[Task list]
(a) Repeat the passage of the article about Donna Hammond's cafe between "Hammond made another" and "picked back up.", inclusive.
(b) Answer these questions using the article about Donna Hammond's cafe:
(i) Which culinary school did Hammond attend in New York?
(ii) By what percentage was business off during the cafe's second winter?
(iii) How much did it cost to repair the walk-in freezer's compressor?

[Extracted text]
---
Donna Hammond had been making her living by making food for decades, but it wasn't until she was 52 and couldn't find a chef job that she realized the dream of owning her own place. Here's how she opened a successful restaurant in the depths of the recession.
"In my twenties, I was working on my masters in psychology and had no idea what to write my thesis about. I went to visit friends in Jackson, Wyoming and got hooked on cooking," Hammond says. Instead of pursing psychology, she moved to New York to attend the Culinary Institute of America in Hyde Park.
Learning From Alice Waters
With her credentials as a chef, Hammond landed a job working with famed chef Alice Waters at Chez Panisse in Oakland, California. "She and Julia Child and James Beard defined American cooking. Alice set my philosophy of farm to table," Hammond says. She remembers farmers bringing pigs to the back door of the restaurant, and vegetables warm from the earth.
Hammond stayed in California for five years, then headed back east to New York, chef-ing at various places over the years. When catering business at the Westchester restaurant where Hammond was catering director vanished in the recession, she couldn't find another job. "I put out hundreds of resumes but no one wanted to hire a 52-year-old chef," Hammond says. So she opened a cafe in the village where she lives, Cornwall-on-Hudson, New York. "I always dreamed of owning my own place. Finally I had to," she says laughing.
Her Business Plan: The Price Is Right
"People thought I was crazy opening in the middle of the recession." But she knew if she assessed the market correctly and got her price-points right, she could make it work. "I knew the village needed a place with good quality food that doesn't cost an arm and a leg. Four people can have dinner here for under $100. They can afford that twice a week, and that's what keeps us going."
She rented a space with a dozen tables inside plus streetside seating under a generous striped awning. "The cafe is like a block party. Everybody knows each other. As we struggle through our ups and downs, that part has always been a success." In mid June, the Hudson Street Cafe turned two.
Hammond made another strategic decision: She didn't apply for a liquor license. "If I had one, I'd feel obligated to be open six to seven nights a week. People bring their own wine and beer, and I don't have the liability of selling liquor. I don't have to worry about the kids who work for me slipping a bottle of vodka in their back pocket and getting in trouble. But the main reason is I wanted people to come for the food."
Early Success, Then The Worst Winter Ever
The cafe was an out-of-the-box success. "The first year we were where I thought we'd be in three," Hammond says. Then in year two the winter from hell struck, with snowstorm after snowstorm. "We were off 60 percent. People had to pay so much for plowing they couldn't afford to eat out." Through the tough months, Hammond kept her staff. "They have families," she says. With better weather, business picked back up.
What's Next: Bringing Her Food To a Wider Audience
Hammond has a few ideas for the future: "I may do a special harvest dinner this fall. And we're having a Cuban pig roast on Saturday night to celebrate our second anniversary. My partner Anne can make her fabulous Cuban rice and beans." Hammond just contacted a farm-to-table organization to package her signature corn and oat bran pancake mix, which she'll sell at the restaurant and at local farmers' markets. "The goal would be to have Whole Foods pick it up. Maybe I'll package other things down the road."
Even in the dark days of the snowiest winter in decades, Hammond had no regrets. The hours are no worse than when she cooked for someone else. "There's satisfaction in knowing that good or bad, all the decisions are mine."
To others who dream of owning a restaurant, Donna says this: "Know that it's not a cash cow. You can make a living but you won't get wealthy. Know your location and your customers," adding with a laugh, "And have a lot of money. Our second week, the compressor blew on the walk-in freezer. It cost $2,500 to repair and we lost everything in it — shrimp, calamari, ice cream, french fries."
"I get up every morning and I'm happy about what I do," Hammond says. "That means a lot more than money to me.
---
(Entries drawn from a collection)
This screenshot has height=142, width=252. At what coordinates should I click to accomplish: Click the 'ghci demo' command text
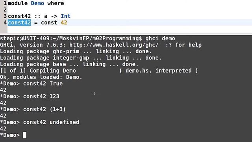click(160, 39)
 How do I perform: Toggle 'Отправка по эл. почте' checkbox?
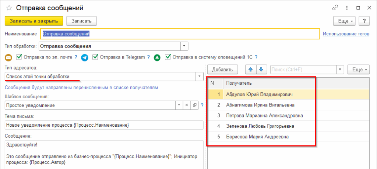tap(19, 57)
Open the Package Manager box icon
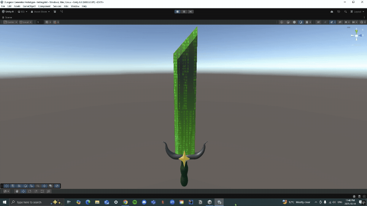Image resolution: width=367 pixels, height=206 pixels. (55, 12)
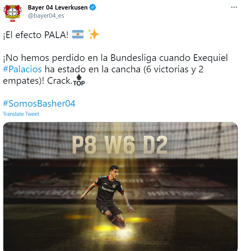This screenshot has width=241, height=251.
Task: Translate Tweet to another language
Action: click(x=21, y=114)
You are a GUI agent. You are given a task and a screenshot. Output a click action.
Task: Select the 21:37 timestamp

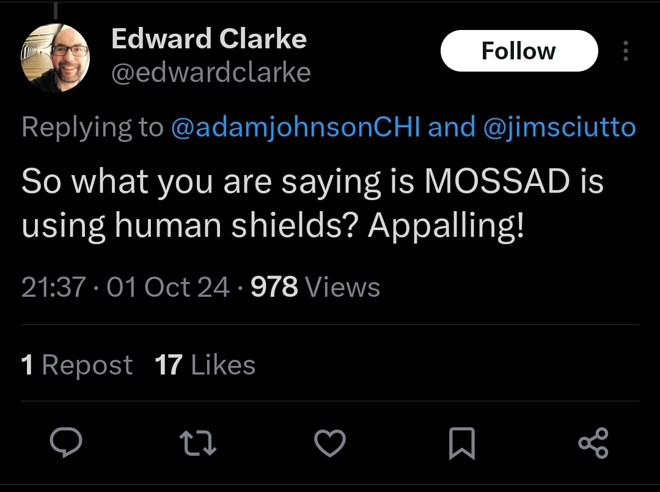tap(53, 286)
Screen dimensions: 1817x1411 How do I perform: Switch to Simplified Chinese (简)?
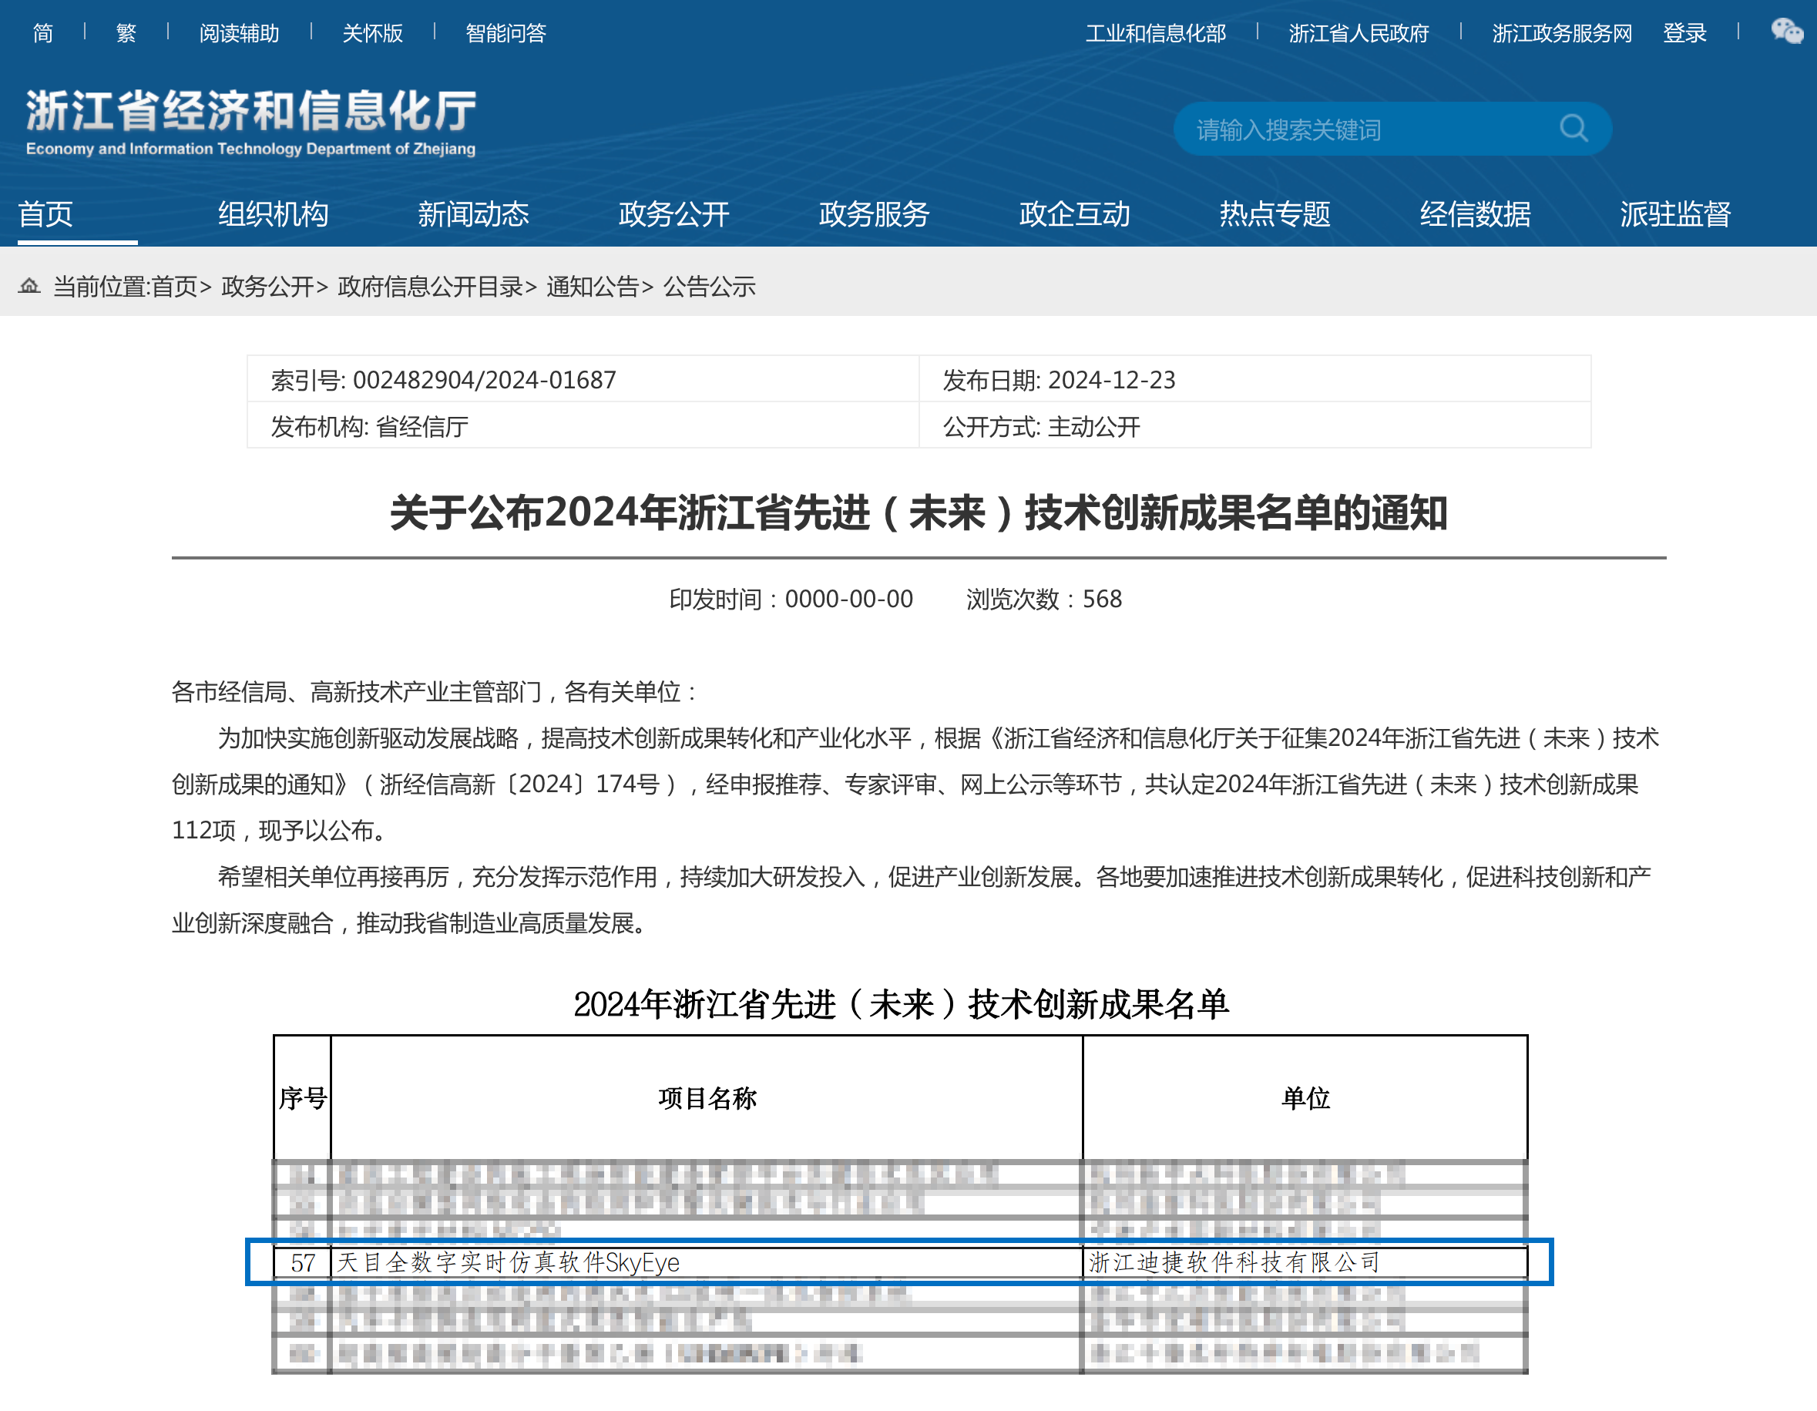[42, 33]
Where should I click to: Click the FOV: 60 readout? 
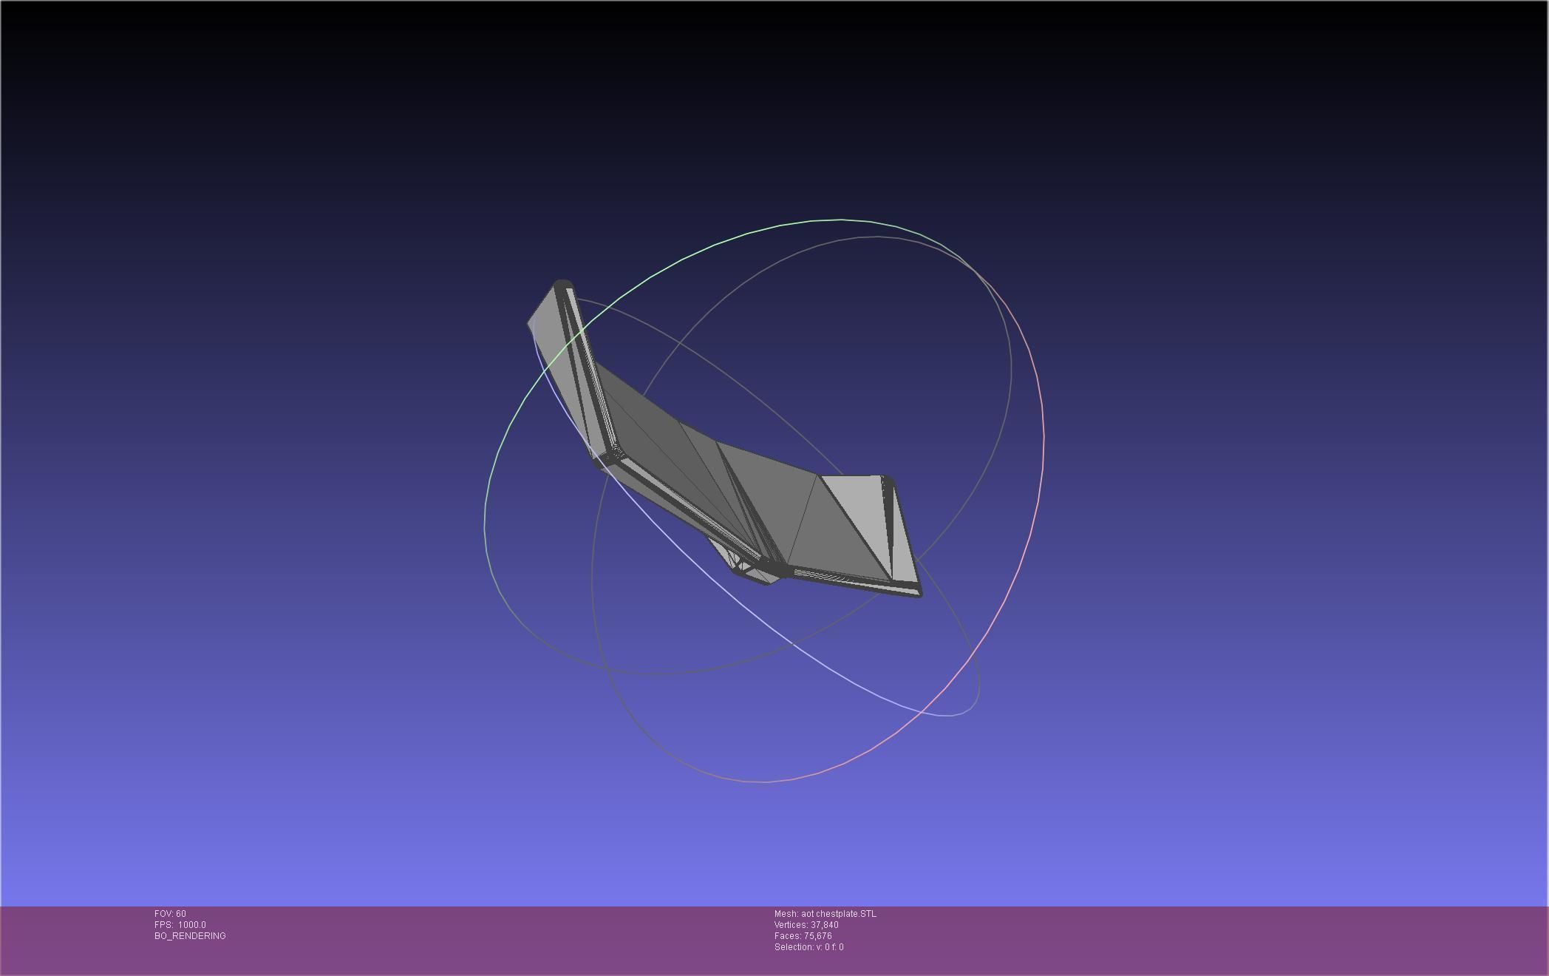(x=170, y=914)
---
[Expected answers]
(a)
Hammond made another strategic decision: She didn't apply for a liquor license. "If I had one, I'd feel obligated to be open six to seven nights a week. People bring their own wine and beer, and I don't have the liability of selling liquor. I don't have to worry about the kids who work for me slipping a bottle of vodka in their back pocket and getting in trouble. But the main reason is I wanted people to come for the food."
Early Success, Then The Worst Winter Ever
The cafe was an out-of-the-box success. "The first year we were where I thought we'd be in three," Hammond says. Then in year two the winter from hell struck, with snowstorm after snowstorm. "We were off 60 percent. People had to pay so much for plowing they couldn't afford to eat out." Through the tough months, Hammond kept her staff. "They have families," she says. With better weather, business picked back up.

(b)
(i) The Culinary Institute of America in Hyde Park
(ii) 60 percent
(iii) $2,500